TASK OBJECTIVE — Could you print exactly the lines of the listing below, starting at the line that has "Click the highlighted Việt Nam country name" and ending at the line that has "The width and height of the screenshot is (1568, 741).", and only those lines?

··· INFORMATION GIVEN ···

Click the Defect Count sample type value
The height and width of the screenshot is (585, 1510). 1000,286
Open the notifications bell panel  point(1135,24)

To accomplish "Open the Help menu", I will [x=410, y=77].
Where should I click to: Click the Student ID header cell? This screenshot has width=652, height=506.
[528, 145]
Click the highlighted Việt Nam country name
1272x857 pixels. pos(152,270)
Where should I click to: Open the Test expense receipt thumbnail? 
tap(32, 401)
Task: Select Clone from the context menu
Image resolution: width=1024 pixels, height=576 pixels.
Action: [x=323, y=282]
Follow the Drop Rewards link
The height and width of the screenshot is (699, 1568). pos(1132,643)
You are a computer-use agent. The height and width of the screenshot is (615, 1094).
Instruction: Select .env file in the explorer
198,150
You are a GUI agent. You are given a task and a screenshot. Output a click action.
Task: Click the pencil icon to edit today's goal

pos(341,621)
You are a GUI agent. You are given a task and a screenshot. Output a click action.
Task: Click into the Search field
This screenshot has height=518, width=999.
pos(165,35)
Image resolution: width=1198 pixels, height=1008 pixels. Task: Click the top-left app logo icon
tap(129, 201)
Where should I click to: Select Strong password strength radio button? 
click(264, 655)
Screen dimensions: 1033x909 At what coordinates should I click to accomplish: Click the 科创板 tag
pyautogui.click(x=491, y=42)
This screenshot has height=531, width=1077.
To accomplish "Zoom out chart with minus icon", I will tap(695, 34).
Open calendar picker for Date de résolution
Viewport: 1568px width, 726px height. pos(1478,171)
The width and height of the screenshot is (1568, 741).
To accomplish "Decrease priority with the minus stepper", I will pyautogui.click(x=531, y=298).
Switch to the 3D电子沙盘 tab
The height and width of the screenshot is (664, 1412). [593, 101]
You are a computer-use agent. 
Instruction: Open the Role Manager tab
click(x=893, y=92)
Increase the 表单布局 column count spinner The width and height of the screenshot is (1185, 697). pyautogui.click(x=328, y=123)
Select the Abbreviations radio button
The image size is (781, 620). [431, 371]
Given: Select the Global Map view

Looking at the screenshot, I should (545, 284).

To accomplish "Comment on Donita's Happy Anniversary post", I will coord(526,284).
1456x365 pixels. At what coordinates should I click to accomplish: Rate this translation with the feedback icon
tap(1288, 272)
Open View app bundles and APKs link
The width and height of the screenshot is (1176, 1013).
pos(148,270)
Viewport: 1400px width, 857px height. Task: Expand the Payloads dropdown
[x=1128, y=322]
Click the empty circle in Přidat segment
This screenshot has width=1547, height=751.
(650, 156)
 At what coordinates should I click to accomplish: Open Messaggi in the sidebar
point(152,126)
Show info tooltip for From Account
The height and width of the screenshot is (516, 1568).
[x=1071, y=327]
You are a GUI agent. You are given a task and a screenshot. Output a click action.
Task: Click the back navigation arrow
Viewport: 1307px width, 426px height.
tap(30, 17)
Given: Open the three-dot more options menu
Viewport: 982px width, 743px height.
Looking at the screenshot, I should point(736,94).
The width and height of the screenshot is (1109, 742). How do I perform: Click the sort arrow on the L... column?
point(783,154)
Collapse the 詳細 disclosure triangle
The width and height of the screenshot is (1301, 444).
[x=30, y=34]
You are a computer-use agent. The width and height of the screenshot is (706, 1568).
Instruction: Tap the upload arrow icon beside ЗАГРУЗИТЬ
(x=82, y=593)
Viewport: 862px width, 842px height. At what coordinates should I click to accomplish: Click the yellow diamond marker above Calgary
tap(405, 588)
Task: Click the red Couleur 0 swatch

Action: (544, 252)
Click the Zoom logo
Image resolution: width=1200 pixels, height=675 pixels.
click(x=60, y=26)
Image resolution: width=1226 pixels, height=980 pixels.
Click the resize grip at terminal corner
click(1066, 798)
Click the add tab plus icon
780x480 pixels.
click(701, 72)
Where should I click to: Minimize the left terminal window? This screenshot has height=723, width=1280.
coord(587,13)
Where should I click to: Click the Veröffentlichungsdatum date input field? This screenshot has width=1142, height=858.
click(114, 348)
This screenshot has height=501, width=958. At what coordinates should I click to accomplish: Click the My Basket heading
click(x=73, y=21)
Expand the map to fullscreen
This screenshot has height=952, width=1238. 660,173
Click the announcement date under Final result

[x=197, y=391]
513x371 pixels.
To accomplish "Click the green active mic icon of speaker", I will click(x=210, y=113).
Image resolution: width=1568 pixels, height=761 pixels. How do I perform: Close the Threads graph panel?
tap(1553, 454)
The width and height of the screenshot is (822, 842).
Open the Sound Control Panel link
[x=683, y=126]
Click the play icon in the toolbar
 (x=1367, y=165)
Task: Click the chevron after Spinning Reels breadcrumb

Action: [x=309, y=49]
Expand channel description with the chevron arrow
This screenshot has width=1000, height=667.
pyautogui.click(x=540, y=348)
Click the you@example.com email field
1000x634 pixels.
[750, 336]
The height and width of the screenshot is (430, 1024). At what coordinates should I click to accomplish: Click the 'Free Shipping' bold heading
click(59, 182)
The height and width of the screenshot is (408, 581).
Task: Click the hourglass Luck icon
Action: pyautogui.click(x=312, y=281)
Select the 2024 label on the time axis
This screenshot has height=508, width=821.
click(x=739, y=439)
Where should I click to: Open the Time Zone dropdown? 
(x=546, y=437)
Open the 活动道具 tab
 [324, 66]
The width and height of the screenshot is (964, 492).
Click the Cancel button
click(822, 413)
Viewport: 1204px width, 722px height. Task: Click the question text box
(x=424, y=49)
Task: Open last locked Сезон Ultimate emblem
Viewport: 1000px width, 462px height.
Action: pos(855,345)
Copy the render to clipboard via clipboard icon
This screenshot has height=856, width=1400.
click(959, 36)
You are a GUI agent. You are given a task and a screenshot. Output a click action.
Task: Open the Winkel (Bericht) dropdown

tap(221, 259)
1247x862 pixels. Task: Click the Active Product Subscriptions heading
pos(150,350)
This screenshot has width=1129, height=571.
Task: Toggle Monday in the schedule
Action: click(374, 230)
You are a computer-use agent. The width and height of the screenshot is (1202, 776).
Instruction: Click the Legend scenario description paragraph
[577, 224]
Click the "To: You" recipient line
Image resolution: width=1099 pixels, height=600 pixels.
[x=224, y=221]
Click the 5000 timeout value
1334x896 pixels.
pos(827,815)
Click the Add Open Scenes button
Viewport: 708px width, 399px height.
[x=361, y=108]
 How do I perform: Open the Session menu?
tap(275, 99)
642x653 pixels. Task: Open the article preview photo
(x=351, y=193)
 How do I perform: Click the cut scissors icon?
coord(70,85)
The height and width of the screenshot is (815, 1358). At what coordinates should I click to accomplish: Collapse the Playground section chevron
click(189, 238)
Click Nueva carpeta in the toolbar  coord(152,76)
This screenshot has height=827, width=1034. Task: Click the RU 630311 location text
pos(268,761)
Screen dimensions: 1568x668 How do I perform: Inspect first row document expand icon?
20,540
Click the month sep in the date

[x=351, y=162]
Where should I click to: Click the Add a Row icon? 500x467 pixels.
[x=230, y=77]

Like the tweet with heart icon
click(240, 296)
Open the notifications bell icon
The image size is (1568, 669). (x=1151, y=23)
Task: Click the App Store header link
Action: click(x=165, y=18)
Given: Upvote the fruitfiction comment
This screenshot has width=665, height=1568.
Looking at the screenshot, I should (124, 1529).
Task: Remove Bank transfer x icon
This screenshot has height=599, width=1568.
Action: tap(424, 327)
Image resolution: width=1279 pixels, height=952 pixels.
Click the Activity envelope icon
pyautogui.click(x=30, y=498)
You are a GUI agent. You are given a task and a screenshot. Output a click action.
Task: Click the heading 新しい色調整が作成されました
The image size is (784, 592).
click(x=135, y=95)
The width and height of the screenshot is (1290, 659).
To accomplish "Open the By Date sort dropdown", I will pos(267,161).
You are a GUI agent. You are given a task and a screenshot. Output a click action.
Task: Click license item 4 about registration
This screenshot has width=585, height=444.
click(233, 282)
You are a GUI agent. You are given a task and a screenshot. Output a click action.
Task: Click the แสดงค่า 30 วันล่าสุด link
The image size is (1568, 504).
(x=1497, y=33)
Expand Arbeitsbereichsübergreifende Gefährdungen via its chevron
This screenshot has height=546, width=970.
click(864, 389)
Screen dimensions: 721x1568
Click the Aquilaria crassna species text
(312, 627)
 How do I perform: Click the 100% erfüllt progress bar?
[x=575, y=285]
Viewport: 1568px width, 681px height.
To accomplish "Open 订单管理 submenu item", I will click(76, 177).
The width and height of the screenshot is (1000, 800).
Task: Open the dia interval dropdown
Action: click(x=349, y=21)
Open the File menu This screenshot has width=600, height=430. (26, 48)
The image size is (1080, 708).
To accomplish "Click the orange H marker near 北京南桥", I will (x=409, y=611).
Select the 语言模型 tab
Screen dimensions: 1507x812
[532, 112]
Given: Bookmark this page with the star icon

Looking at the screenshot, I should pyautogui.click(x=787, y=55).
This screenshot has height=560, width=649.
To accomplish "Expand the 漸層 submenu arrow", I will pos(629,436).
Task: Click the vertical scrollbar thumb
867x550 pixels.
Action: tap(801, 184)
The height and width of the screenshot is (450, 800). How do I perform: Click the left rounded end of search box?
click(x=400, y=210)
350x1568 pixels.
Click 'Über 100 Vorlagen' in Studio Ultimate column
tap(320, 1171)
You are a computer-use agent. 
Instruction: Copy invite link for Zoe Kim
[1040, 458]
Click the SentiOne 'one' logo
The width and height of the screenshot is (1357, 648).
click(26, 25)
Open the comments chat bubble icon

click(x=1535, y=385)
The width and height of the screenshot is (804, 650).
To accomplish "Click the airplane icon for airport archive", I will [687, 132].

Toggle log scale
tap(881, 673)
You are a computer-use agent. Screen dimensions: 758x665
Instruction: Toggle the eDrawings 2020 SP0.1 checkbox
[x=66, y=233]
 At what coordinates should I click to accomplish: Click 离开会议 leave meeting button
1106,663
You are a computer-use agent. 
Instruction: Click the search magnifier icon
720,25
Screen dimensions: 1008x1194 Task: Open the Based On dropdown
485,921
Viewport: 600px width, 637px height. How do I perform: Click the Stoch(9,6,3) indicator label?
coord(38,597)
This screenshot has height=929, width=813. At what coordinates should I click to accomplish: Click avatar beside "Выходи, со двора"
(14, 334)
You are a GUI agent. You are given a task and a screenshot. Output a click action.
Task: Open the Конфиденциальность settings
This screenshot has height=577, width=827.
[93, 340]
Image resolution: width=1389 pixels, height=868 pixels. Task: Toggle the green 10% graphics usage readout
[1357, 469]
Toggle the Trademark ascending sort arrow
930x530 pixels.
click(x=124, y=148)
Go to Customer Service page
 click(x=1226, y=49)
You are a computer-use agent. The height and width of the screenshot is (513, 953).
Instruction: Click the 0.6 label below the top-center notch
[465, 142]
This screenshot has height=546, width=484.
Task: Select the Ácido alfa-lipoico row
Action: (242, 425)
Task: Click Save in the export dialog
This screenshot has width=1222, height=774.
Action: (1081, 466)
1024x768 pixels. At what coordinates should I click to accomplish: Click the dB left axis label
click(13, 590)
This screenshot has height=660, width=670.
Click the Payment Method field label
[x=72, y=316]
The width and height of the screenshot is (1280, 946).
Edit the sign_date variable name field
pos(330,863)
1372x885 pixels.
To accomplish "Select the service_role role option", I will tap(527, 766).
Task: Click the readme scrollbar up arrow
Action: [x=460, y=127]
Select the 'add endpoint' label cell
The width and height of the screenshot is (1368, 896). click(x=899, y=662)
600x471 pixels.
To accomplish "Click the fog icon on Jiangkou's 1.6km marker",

···

OUTPUT FOR THIS TASK —
Click the highlighted Việt Nam country name
1272x857 pixels. pos(152,270)
Where should I click to: Open the Test expense receipt thumbnail? 
tap(32, 401)
Task: Select Clone from the context menu
Image resolution: width=1024 pixels, height=576 pixels.
Action: [x=323, y=282]
Follow the Drop Rewards link
The height and width of the screenshot is (699, 1568). pos(1132,643)
You are a computer-use agent. The height and width of the screenshot is (615, 1094).
Instruction: Select .env file in the explorer
198,150
You are a GUI agent. You are given a task and a screenshot. Output a click action.
Task: Click the pencil icon to edit today's goal

pos(341,621)
You are a GUI agent. You are given a task and a screenshot. Output a click action.
Task: Click into the Search field
This screenshot has height=518, width=999.
pos(165,35)
Image resolution: width=1198 pixels, height=1008 pixels. Task: Click the top-left app logo icon
tap(129, 201)
Where should I click to: Select Strong password strength radio button? 
click(264, 655)
Screen dimensions: 1033x909 At what coordinates should I click to accomplish: Click the 科创板 tag
pyautogui.click(x=491, y=42)
This screenshot has height=531, width=1077.
To accomplish "Zoom out chart with minus icon", I will tap(695, 34).
Open calendar picker for Date de résolution
Viewport: 1568px width, 726px height. pos(1478,171)
The width and height of the screenshot is (1568, 741).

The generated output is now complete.